Osmanlı Şeyhülislamı: Kızılbaşlar sapkın topluluk!..Ancak, yüzyılın başlarında Bektaşi Tekkelerinin kapatılmasından sonra, doğrudan Kızılbaşlar’ı hedef alan aşağıdaki Risale bugüne kadar yeterince bilinmemektedir. Oysa, oldukça ağır bir Osmanlıca ile kaleme alınan “Elsine-i Nâsda (Kızılbaş) Demekle Maruf Taîfe-i Rezilenin Hezeyanlarını Mübeyyin Bir Risâle-i Müstakiledir” yani (İnsanların Dilinde Kızılbaş Olarak Bilinen Rezil Topluluğun Saçmalıklarını Açıklayan Bağımsız Bir Broşür) adlı sözkonusu Risale (Broşür), Kızılbaşlar’a ilişkin 19. yüzyıl Osmanlı resmi görüşünü yansıtması açısından son derece önemlidir.

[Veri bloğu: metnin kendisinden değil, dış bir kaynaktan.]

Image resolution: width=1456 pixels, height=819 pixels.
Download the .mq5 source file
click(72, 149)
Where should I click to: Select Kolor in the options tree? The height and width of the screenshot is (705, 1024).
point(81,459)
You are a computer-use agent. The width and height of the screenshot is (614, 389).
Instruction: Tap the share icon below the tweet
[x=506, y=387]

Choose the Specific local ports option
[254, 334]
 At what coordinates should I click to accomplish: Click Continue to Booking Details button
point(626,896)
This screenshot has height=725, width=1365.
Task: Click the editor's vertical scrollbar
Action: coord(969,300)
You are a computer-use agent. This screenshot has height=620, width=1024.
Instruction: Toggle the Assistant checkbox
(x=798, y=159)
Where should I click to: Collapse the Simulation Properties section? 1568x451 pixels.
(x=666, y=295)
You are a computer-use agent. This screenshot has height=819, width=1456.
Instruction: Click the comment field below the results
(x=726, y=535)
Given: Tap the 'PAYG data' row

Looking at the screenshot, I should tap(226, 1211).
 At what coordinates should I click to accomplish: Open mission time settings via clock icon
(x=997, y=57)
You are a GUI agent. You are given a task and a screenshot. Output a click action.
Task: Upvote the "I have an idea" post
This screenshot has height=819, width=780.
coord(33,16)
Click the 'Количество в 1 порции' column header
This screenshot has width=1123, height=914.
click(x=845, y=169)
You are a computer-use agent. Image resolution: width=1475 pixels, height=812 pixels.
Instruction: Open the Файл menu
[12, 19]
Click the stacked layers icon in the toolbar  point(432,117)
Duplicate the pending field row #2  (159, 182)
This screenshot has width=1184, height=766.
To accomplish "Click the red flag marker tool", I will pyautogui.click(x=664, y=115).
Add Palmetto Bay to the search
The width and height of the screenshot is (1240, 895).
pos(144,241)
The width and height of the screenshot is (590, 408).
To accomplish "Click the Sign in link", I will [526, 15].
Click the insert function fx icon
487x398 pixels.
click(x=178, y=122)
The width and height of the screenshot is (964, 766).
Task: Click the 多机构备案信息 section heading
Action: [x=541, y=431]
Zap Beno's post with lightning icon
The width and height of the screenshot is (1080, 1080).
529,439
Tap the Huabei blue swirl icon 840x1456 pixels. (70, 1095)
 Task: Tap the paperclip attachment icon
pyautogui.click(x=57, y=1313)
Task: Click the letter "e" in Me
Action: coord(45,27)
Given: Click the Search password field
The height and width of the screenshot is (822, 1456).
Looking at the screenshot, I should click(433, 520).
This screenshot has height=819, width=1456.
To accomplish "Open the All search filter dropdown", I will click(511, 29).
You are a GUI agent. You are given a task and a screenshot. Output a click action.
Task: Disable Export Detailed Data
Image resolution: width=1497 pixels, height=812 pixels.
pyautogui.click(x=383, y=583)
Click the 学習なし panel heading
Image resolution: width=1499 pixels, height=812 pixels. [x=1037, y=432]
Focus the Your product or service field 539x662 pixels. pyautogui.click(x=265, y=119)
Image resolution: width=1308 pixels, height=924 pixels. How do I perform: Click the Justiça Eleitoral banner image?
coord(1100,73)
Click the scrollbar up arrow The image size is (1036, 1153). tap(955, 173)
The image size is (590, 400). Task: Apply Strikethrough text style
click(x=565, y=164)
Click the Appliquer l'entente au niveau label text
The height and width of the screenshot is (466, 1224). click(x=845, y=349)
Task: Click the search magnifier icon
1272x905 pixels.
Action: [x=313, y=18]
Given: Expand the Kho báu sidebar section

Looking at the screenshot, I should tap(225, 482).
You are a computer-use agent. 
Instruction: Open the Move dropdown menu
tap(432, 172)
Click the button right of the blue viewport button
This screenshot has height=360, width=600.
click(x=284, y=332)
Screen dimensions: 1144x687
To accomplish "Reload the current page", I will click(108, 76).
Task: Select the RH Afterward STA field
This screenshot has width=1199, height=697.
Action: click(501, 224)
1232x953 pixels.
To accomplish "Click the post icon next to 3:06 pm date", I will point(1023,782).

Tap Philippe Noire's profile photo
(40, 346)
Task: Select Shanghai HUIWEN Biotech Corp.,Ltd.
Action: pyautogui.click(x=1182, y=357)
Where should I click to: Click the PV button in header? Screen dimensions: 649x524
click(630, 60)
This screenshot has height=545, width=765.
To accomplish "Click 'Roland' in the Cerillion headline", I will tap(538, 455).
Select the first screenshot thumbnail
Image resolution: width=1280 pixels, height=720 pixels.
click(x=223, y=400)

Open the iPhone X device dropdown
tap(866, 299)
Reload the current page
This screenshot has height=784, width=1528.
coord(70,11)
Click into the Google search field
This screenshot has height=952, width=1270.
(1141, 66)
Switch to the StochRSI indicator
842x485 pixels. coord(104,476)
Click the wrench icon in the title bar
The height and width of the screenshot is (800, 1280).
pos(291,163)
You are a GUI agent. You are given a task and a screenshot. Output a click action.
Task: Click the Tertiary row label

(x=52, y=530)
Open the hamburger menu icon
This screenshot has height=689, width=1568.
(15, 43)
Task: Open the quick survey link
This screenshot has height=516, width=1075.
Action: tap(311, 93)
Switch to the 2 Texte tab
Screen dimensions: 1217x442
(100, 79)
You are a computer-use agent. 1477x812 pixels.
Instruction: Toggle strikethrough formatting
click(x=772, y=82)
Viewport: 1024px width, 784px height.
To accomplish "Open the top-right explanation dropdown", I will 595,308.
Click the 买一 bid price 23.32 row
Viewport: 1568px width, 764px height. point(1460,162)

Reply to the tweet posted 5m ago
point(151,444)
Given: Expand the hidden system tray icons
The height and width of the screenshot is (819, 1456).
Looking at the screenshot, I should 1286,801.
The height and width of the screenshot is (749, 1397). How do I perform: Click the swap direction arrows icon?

Risalenin yazarı, Hasan bin Ömer es-Sunkuri Şahinzâde adında tipik bir Osmanlı “resmi” aydınıdır. İstanbul’da 1281 (M. 1865) tarihinde ‘İbrahim Hakkı Litografya Destgâhı’nda basılan Risale, 6 sayfadan ibarettir. İstanbul’da Süleymaniye Kütüphanesi’nde iki nüshası bulunmaktadır. Adı geçen İslâmcı yazar, eserinin girişinde; literatürde “Kızılbaş” adıyla bilinen Kızılbaş/Alevi topluluğunu İslâmi bakışaçısıyla eleştirmekte ve onları “rezil, sapkın” olarak niteleyerek suçlamaktadır. Başlangıçta; Osmanlı-Safevi ilişkilerine atıfta bulunularak, aynen geçmişte Şeyhülislamların verdiği fetvalarda olduğu gibi, Kızılbaşlar İslâm olmamakla ve İslâm büyüklerine saygı duymamakla suçlanmaktadır.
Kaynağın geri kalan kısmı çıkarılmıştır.